This kind of knowledge makes for fun blog posts, but if people direct these kind of comments to me. You're obviously using your knowledge to just patronize and lecture people.
> Browsers do not treat missing optional end tags as errors that need to be recovered from
Just because it worked on the one browser you tested it on, doesn't mean it's always worked that way, or that it will always work that way in the future...
Every browser treats html/etc differently... I've run into css issues before on Chrome for android, because I was writing using Chrome for desktop as a reference.
You'd think they should be the same because they come from the same heritage, but no...
> Just because it worked on the one browser you tested it on, doesn't mean it's always worked that way, or that it will always work that way in the future...
All browsers have worked this way for decades.

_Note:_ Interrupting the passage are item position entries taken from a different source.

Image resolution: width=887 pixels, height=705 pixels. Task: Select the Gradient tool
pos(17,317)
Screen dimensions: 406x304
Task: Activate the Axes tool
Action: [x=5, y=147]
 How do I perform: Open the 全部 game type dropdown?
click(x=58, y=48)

It’s standard HTML that has been in widespread use since the beginning of the web. The further back you go, the more normal it was to write HTML in this style. You can see in this specification from 1992 that <p> and <li> don’t have closing tags at all:
Maybe there were obscure browsers that had bugs relating to this back in the mid 90s, but I don’t recall any from the late 90s onwards. Can you name a browser released this millennium that doesn’t understand optional closing tags?

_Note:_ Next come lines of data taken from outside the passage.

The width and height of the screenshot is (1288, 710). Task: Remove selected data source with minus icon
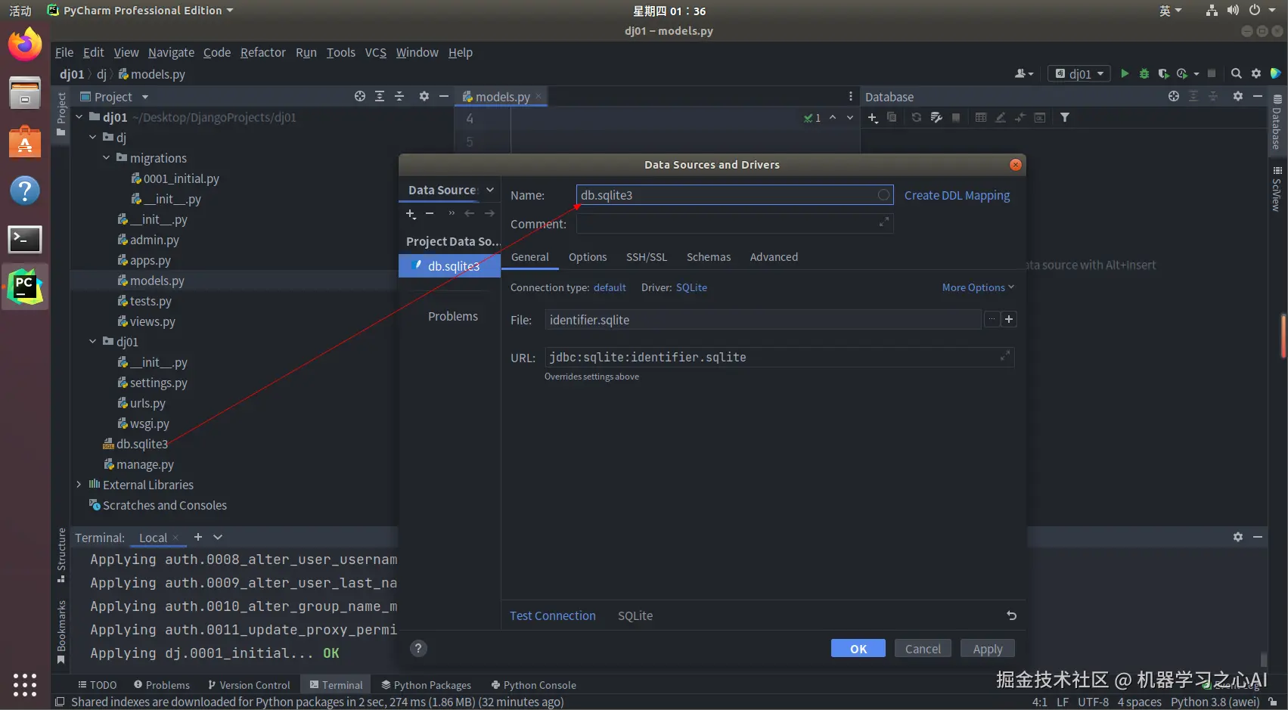[430, 214]
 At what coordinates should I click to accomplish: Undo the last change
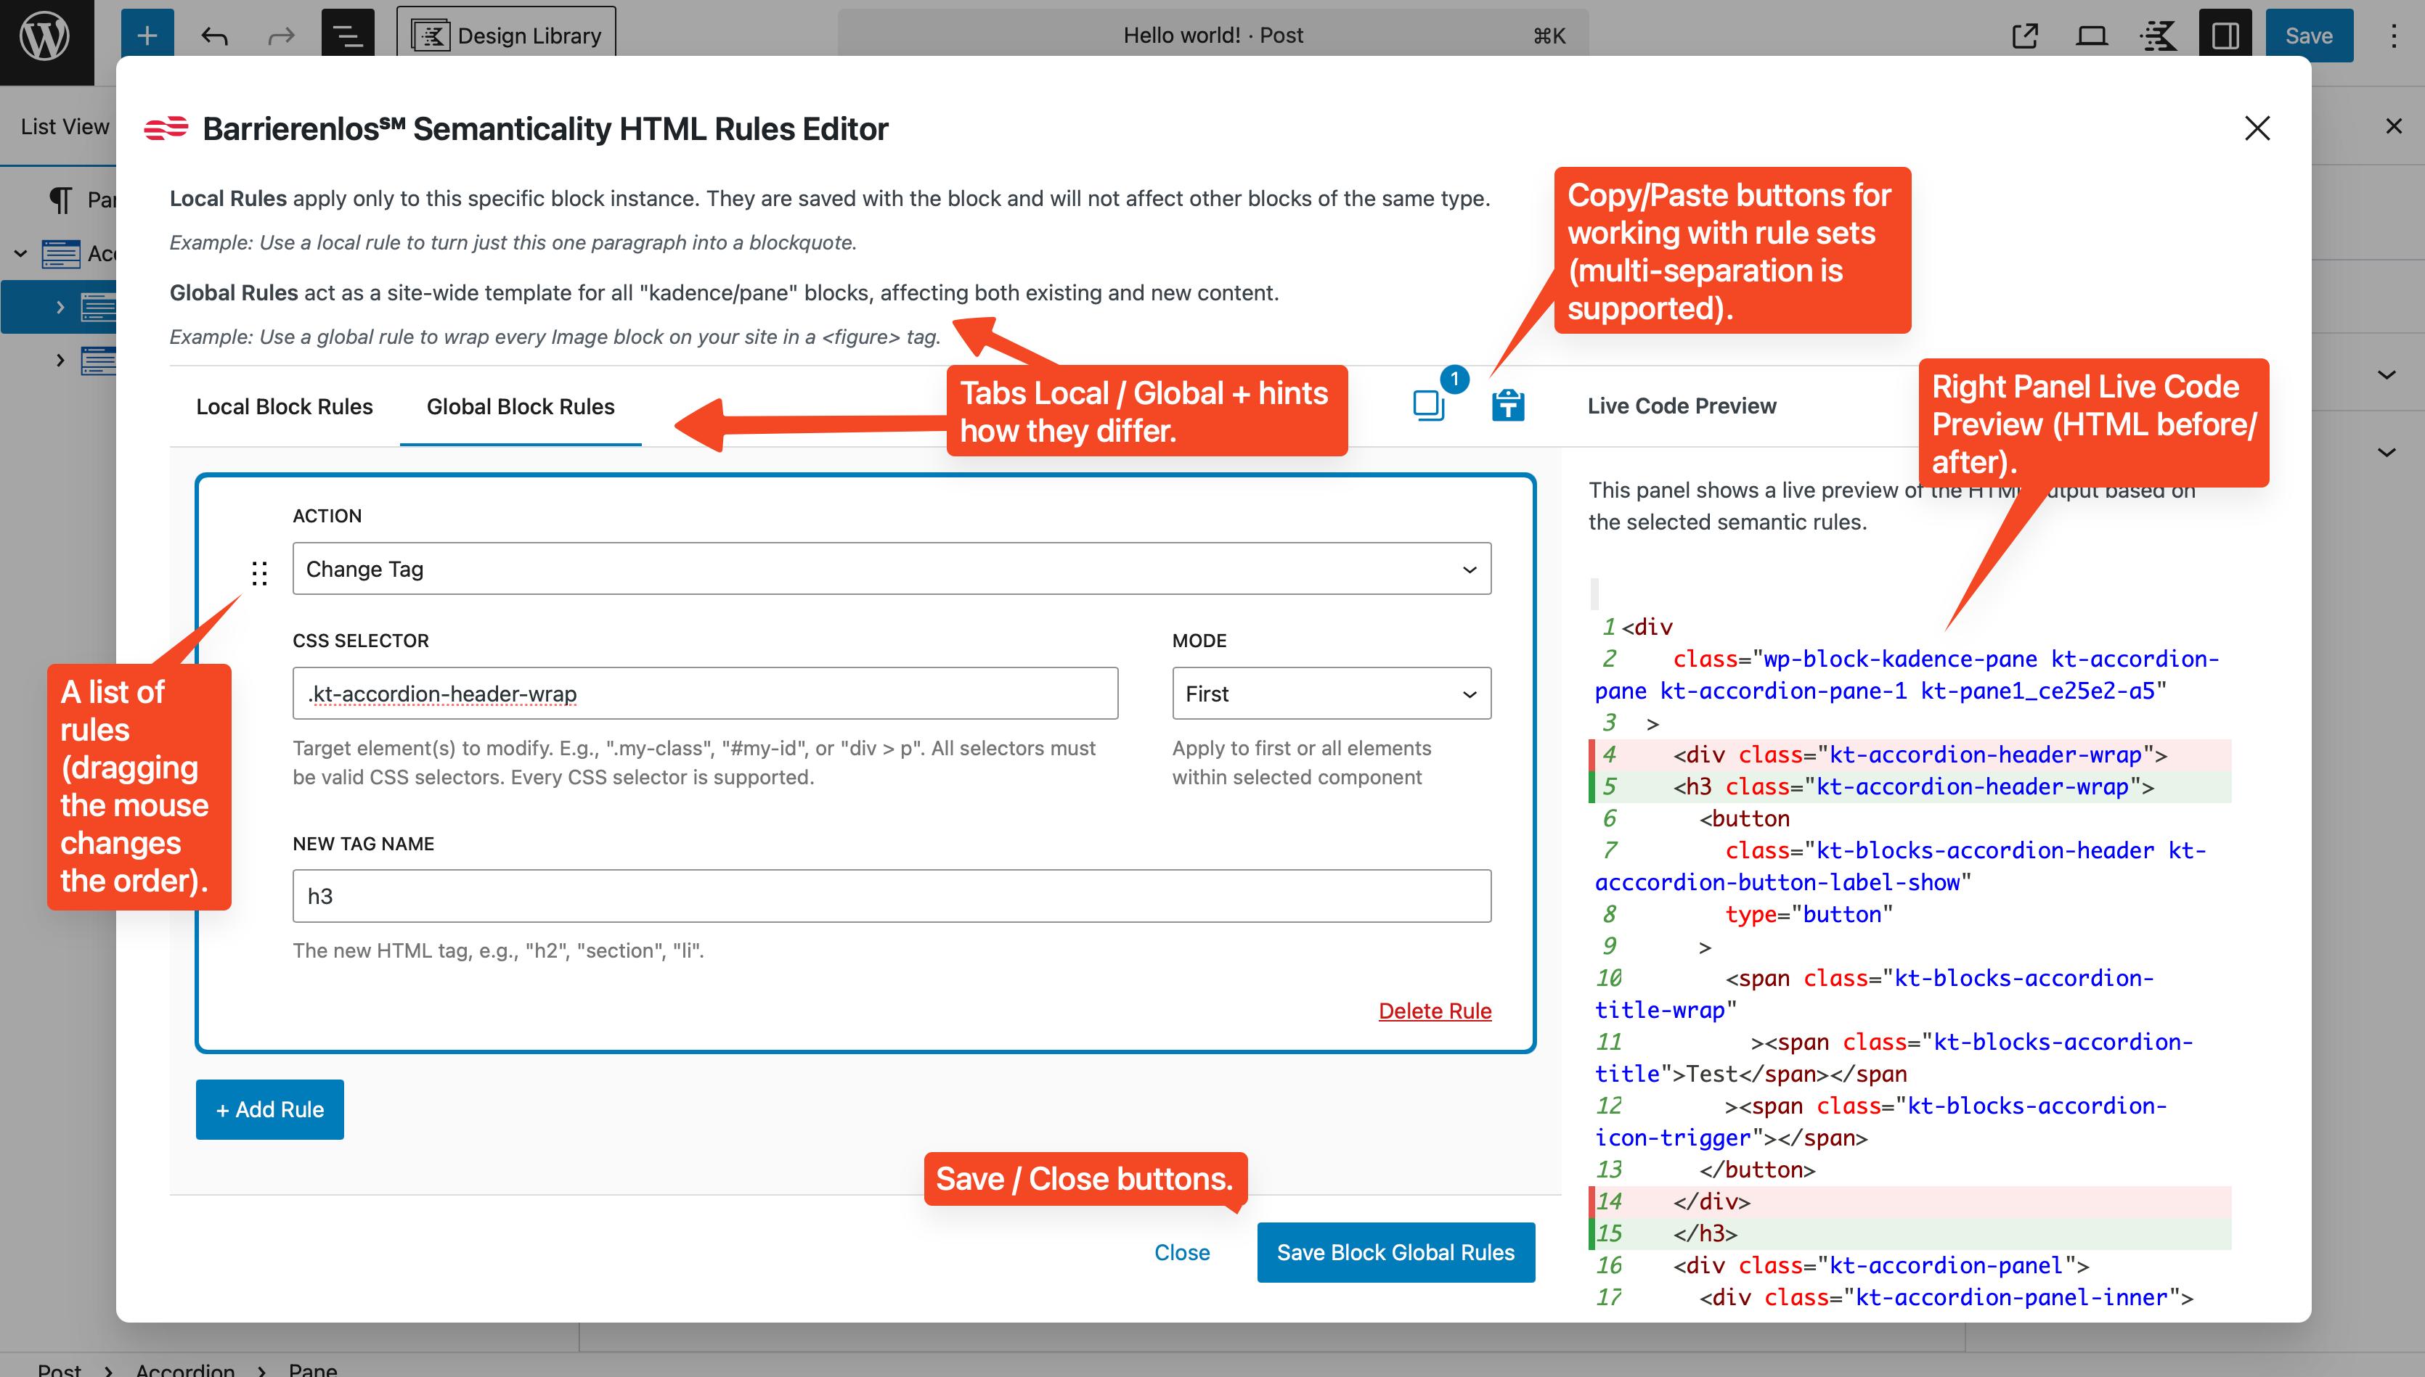215,35
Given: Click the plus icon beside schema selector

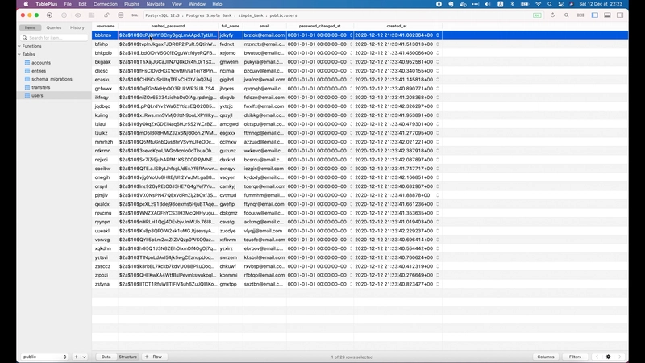Looking at the screenshot, I should 76,357.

Maybe you are not required to close, browsers are ridiculously tolerant to html mistakes. But do you think it would be easy to maintain that HTML file and not accidentally include something in that unclosed tag? I often format with indentation in order to work with the file comfortably.

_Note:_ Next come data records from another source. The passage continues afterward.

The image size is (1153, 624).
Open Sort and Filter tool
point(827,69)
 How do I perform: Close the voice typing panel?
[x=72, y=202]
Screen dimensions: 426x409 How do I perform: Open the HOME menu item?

Also it annoys me when people are still closing tags with '/>'.
Did you read the article? An unclosed <p> is not a mistake that the browser is tolerating, it's 100% well-defined html5 according to spec.
If your tooling can't handle the language as defined, maybe the problem is with the tooling.
This a very verbose and confuse article. Mixing P/LI and IMG/BR is wrong. I think the situation could be explained with two points:
1. The autoclose syntax does not exist in HTML5, and a trailing slash after a tag is always ignored. It's therefore recommended to avoid this syntax. I.e write <br> instead of <br />. For details and a list of void elements, see https://developer.mozilla.org/en-US/docs/Glossary/Void_eleme...
2. It's not mandatory to close tags when the parser can guess where they end. E.g. a paragraph cannot contain any line-block, so <p>a<div>b</div> is the same as <p>a</p><div>b</div>. It depends on the context, but putting an explicit end tag is usually less error-prone.
Putting an explicit end tag is more error-prone. It won't do anything for valid HTML but it'll add empty tag for invalid HTML. If you want to improve human readability, put end tag enclosed in HTML comment. At least it won't add empty elements.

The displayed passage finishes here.